Charles Jefferson

No. 21
- Position: Defensive back

Personal information
- Born: May 5, 1957 (age 69) New Orleans, Louisiana, U.S.
- Listed height: 6 ft 7 in (2.01 m)
- Listed weight: 270 lb (122 kg)

Career information
- High school: Capitol (Baton Rouge, Louisiana)
- College: McNeese State
- NFL draft: 1979: 4th round, 105th overall pick

Career history
- Denver Broncos (1979); Houston Oilers (1979–1980);
- Stats at Pro Football Reference

= Charles Jefferson (American football) =

American football player (born 1957)

Charles Ray Jefferson (born May 5, 1957) is an American former professional football player who was a defensive back for the Houston Oilers of the National Football League (NFL). He played college football for the McNeese State Cowboys.

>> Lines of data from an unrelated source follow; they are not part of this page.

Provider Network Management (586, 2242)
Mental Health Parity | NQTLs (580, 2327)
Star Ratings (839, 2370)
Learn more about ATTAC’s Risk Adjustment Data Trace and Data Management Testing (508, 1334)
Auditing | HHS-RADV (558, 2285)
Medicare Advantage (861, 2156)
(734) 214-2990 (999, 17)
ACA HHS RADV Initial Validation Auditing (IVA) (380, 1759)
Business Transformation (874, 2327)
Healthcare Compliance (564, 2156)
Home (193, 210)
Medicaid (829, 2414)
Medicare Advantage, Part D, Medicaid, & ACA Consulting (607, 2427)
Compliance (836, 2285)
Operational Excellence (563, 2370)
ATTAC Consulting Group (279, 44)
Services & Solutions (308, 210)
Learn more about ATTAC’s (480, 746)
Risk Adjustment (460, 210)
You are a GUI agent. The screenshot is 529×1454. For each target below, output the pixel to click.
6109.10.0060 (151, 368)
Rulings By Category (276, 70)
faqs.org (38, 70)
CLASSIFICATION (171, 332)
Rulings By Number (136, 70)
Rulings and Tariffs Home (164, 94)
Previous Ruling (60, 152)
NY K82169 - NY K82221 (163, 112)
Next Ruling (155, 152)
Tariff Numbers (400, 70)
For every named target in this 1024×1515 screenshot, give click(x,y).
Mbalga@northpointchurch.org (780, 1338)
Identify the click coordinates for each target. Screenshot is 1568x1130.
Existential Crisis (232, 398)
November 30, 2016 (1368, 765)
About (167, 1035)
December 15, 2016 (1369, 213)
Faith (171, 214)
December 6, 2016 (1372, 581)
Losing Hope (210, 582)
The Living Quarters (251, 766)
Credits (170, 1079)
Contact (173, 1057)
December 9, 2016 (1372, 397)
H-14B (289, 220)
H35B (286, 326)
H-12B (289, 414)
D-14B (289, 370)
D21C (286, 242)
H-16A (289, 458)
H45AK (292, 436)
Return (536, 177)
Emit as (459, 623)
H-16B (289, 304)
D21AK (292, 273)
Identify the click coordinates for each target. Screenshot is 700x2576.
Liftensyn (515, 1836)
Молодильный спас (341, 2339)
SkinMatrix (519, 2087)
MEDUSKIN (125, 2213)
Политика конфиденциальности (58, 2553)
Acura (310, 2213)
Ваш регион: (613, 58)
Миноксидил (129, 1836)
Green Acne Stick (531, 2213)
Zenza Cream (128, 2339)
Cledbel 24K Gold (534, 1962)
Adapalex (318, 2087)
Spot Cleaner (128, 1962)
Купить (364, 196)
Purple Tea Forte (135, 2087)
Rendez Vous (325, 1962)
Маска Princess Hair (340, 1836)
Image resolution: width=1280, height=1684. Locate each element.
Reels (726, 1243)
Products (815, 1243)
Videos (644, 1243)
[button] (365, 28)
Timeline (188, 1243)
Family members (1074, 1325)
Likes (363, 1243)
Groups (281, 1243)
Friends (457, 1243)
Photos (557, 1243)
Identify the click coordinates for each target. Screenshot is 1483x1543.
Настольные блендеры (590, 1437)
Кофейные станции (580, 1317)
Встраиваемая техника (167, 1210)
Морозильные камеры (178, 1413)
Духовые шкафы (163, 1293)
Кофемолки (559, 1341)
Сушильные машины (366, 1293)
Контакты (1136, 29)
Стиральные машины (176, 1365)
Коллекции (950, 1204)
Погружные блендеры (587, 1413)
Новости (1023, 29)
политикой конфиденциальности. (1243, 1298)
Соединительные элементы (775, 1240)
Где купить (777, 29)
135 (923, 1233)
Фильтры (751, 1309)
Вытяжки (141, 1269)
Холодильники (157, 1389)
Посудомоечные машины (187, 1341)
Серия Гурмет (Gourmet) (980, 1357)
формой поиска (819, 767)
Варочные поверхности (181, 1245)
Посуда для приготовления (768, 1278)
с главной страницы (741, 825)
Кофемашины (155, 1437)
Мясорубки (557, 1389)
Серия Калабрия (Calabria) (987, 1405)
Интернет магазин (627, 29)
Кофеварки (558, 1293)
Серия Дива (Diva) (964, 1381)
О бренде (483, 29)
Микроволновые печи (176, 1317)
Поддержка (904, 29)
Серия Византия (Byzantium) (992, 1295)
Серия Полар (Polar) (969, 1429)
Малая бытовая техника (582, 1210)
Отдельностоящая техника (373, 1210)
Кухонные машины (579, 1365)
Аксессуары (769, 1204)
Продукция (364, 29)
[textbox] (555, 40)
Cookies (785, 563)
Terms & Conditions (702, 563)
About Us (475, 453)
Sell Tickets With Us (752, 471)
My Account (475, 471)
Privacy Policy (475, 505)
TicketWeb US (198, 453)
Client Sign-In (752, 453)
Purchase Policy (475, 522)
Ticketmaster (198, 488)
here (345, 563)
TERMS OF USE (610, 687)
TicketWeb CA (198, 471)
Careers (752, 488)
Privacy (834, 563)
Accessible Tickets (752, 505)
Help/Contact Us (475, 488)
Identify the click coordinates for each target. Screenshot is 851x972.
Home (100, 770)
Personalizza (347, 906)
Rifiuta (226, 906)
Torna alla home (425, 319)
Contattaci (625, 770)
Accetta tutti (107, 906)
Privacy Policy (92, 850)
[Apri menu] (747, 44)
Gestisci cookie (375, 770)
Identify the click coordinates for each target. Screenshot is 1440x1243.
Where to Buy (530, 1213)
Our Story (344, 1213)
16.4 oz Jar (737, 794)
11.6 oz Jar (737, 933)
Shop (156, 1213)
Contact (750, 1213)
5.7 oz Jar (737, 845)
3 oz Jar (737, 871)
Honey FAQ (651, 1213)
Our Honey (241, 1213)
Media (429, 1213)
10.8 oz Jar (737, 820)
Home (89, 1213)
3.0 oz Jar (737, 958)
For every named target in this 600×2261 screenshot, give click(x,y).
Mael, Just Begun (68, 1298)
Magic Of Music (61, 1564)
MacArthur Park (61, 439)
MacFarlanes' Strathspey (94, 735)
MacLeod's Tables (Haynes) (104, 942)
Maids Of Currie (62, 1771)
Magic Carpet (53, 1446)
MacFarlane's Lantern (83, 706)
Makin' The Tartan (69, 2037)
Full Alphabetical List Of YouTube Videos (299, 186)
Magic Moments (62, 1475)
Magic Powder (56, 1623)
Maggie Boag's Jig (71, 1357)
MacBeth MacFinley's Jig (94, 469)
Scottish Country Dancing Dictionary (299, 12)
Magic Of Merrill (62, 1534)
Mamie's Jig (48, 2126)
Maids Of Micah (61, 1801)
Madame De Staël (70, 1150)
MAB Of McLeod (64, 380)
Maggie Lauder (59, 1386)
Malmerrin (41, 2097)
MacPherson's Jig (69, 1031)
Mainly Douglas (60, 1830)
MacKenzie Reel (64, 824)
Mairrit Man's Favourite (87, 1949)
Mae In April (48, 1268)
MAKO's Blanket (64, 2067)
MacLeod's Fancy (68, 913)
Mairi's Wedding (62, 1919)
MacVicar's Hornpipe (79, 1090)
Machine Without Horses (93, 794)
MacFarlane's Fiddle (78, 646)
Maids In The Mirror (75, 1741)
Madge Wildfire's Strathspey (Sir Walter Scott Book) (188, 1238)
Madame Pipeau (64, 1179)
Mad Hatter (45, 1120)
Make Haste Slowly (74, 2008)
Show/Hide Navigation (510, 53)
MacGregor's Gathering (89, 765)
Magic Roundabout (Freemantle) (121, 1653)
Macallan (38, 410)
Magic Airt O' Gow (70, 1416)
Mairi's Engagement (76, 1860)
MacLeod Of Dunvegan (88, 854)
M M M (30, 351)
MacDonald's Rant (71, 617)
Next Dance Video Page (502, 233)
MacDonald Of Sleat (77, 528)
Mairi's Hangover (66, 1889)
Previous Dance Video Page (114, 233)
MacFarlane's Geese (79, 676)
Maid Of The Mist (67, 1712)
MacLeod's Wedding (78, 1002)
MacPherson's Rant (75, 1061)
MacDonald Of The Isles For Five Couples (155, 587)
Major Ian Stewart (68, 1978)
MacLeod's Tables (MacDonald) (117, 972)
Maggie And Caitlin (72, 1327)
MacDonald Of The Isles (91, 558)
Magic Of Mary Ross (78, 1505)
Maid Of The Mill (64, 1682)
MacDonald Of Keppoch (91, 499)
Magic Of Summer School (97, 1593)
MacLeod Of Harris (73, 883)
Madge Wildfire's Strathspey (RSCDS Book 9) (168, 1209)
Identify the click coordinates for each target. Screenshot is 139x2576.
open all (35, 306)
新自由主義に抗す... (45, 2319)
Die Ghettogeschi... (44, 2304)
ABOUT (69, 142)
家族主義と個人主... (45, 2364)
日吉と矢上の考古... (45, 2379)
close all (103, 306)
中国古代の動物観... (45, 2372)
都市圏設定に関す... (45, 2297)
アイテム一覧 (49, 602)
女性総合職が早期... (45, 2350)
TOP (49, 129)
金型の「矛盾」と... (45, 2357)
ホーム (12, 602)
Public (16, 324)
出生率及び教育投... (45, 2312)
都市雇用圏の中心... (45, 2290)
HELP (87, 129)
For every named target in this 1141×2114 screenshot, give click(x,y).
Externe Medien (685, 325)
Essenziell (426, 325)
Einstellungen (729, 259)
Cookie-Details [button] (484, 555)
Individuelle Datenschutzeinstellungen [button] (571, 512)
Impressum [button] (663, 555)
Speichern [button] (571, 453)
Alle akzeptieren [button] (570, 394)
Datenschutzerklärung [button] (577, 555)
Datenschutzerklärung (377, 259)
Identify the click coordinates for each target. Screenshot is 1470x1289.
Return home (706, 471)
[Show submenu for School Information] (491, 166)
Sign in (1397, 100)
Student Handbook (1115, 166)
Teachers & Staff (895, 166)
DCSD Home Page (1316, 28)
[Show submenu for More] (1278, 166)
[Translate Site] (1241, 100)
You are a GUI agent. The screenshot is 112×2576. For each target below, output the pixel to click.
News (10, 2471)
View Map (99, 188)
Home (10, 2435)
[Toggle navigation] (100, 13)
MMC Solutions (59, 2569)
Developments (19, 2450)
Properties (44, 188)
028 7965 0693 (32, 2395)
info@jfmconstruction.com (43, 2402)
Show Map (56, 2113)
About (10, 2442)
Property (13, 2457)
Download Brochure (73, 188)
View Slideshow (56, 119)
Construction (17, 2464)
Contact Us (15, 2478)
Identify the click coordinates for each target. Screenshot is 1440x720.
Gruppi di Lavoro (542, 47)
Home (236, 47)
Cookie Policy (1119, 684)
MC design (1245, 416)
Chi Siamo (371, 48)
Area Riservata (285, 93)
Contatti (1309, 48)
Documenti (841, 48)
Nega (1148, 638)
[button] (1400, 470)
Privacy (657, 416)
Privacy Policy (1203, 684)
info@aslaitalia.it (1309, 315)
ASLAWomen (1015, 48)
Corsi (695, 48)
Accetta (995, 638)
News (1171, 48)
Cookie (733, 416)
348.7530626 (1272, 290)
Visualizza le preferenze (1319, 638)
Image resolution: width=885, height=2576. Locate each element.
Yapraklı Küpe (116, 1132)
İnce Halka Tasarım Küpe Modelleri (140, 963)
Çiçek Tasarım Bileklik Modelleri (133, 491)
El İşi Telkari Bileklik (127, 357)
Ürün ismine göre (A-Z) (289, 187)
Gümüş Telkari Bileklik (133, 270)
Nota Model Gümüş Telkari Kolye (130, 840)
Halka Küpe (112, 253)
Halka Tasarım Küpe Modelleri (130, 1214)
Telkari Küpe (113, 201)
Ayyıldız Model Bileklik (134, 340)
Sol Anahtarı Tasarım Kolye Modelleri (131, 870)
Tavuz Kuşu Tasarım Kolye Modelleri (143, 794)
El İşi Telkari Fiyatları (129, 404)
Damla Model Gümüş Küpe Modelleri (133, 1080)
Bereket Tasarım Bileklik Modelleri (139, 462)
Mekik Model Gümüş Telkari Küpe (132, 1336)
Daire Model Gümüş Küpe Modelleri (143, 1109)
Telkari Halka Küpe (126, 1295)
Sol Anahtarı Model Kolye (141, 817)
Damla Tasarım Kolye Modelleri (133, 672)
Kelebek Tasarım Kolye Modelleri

Jefferson was born on May 5, 1957, in New Orleans, Louisiana. He attended Capitol High School and is one of three of their alumni to play in the NFL. He began attending McNeese State University in 1975. As a sophomore in 1976, Jefferson helped McNeese win their first Southland Conference championship while reaching the Independence Bowl. He was the team leader and conference leader with seven interceptions on the season and placed seventh in the nation in that category, being a unanimous first-team choice on the all-conference team. He also received selection to the Louisiana Sports Writers Association All-Louisiana team.

Jefferson again led McNeese in interceptions in 1977 and was named second-team all-conference. As a senior, he led the team in interceptions, with six, for the third straight year and also led the conference in that category, being a unanimous first-team All-Southland choice. He ended his collegiate career with 19 interceptions, which ranked second in school history and in the top 10 all-time in state history as of 2014.

Selected by the Denver Broncos in the fourth round (105th overall) of the 1979 NFL draft, Jefferson was placed on injured reserve before the season began. He was waived in October and claimed off waivers by the Houston Oilers. He appeared in five regular season games as a backup and later played in the team's two playoff games, for seven combined appearances in the 1979 season. He became among the first 10 NFL alumni in McNeese history. Jefferson was placed on injured reserve to begin the 1980 season. He was waived prior to the 1981 season.

Jefferson was named in a poll to the Southland Conference 1970s All-Decade team in 2013 and one year later was inducted into the McNeese State Hall of Fame. He wrote a book on his life, titled Memoirs: The Legacy of a Professional Football Player, in 2019.